Madhya Pradesh which held the distinction for the highest numbers of tigers has reported 26 deaths of the striped cats, according to the figures of National Tiger Conservation Authority (NTCA). Last year the state had lost 28 tigers.
The highest number of tigers (3,421) were found in Madhya Pradesh, followed by Karnataka at 1,783 and Maharashtra 1,690.
However, the Tiger State could not contain the tiger mortalities this year as well as was the case in the last few years.
In a concerning sign, among the 26 deaths, the state lost 21 tigers inside the tiger reserves, protected areas notified for conservation of tigers and only five tigers died outside the protected territories.
MP had been under the scanner for high numbers of tiger mortalities in last few years. A report from Ministry of Forest, Environment and Climate Change released in June this year, the country lost 750 tigers since year 2012 and there were few surprises as MP topped the ignominious list by reporting 173 casualties in the period.
The number of deaths recorded in 2019 are more than double as compared to 2018, when MP lost 13 tigers.

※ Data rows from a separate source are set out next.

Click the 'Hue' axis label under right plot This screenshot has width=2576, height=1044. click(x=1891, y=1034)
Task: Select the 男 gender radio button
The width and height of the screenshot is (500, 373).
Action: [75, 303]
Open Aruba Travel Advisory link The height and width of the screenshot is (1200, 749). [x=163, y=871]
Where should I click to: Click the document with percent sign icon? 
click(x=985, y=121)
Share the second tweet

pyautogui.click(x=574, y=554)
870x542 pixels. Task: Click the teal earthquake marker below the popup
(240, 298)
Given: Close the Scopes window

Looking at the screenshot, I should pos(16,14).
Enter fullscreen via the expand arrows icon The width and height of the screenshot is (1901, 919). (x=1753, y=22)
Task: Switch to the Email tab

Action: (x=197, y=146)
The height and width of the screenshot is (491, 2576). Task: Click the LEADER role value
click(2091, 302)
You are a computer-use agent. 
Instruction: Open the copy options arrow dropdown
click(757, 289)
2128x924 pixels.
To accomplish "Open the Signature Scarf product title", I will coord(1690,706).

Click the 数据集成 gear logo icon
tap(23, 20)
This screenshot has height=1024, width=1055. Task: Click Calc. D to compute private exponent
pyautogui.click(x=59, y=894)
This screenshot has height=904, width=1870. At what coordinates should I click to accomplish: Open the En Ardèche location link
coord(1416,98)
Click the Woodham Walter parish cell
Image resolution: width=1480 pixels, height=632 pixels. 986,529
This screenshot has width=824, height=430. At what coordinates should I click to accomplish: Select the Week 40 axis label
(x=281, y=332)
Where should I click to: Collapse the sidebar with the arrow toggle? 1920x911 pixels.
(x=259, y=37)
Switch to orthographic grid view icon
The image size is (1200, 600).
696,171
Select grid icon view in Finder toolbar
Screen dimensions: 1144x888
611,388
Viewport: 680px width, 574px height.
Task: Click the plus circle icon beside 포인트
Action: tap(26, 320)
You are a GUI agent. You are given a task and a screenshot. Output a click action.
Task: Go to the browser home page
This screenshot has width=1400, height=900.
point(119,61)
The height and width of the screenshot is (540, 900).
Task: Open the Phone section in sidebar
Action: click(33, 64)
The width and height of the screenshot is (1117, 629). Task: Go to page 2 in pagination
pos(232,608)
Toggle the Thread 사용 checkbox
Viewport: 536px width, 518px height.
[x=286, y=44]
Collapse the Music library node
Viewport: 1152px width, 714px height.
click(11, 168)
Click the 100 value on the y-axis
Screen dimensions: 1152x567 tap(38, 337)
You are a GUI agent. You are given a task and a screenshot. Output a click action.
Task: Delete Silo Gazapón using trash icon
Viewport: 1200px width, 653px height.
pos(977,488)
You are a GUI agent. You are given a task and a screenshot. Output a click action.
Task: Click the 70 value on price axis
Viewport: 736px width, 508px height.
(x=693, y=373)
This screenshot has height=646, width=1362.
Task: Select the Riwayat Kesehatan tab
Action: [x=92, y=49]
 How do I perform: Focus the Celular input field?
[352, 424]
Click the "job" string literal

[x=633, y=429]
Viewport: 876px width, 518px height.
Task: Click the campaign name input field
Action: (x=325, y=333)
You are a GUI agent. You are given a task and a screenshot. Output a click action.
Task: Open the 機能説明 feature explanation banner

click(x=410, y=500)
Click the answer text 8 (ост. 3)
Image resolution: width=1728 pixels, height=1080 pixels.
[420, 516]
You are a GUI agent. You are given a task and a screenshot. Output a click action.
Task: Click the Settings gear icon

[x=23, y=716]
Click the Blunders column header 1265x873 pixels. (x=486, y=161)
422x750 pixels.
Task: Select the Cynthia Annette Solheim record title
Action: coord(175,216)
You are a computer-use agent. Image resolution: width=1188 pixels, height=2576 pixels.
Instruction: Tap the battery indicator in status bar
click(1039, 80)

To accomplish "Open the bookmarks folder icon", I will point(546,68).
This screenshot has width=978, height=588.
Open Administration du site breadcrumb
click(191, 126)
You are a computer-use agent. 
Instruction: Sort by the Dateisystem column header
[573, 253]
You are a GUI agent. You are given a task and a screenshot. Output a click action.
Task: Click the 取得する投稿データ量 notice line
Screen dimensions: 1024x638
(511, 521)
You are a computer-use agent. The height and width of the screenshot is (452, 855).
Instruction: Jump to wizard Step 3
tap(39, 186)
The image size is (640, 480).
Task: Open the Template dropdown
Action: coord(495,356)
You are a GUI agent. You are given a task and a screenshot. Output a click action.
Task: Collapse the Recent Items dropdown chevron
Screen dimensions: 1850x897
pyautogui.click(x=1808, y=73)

Madhya Pradesh was the biggest home to Royal Bengal Tigers by 20th century, but later Karnataka got the title of 'Tiger State' in 2010. The tiger count had shrunk to mere 257 by this year in the central Indian state. The state regained the coveted tag in year 2018 (526) but was only two more than Karnataka which narrowly lost the crown to the central Indian state.
Forest minister Vijay Shah in a recent interview had said that death rate of the tigers was lesser than the birth rate of big cats in last few years.
“Saying that MP has 124 tiger cubs which were not counted so the state will have in excess of 600 tigers during the next census,” the minister had claimed.
A senior wildlife activist working in Madhya Pradesh claimed that mortalities can’t be dubbed as abnormally high as we are facing a surge in big cat numbers in the state. The activist however cautioned governments over growing pressure on forests especially due to land rights being given to locals.
“You can’t talk about growing tiger numbers and settling locals in their habitations in large numbers,” said the activist calling for checking growing human intrusion into the forest areas for reducing big cat-human clashes.
India has 7,910 leopards as per the estimates of 2014 which increased to 12,852 in 2018, a report recently released by the Ministry of Environment and Forest says.